Class LuceneStandardTokenizer

java.lang.Object
com.azure.search.documents.indexes.models.LexicalTokenizer
com.azure.search.documents.indexes.models.LuceneStandardTokenizer

public final class LuceneStandardTokenizer extends LexicalTokenizer
Breaks text following the Unicode Text Segmentation rules. This tokenizer is implemented using Apache Lucene.
  • Constructor Details

    • LuceneStandardTokenizer

      public LuceneStandardTokenizer(String name)
      Constructor of LuceneStandardTokenizer.
      Parameters:
      name - The name of the tokenizer.
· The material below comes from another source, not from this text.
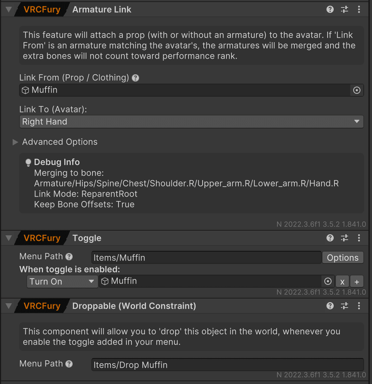Expand Advanced Options foldout
Image resolution: width=372 pixels, height=384 pixels.
coord(15,142)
It must only contain letters, digits, spaces, dashes or underscores, can only start and end with alphanumeric characters, and is limited to 128 characters.
  • Method Details

    • getMaxTokenLength

      public Integer getMaxTokenLength()
      Get the maxTokenLength property: The maximum token length. Default is 255. Tokens longer than the maximum length are split.
      Returns:
      the maxTokenLength value.
    • setMaxTokenLength

      public LuceneStandardTokenizer setMaxTokenLength(Integer maxTokenLength)
      Set the maxTokenLength property: The maximum token length. Default is 255. Tokens longer than the maximum length are split.
      Parameters:
      maxTokenLength - the maxTokenLength value to set.
      Returns:
      the LuceneStandardTokenizer object itself.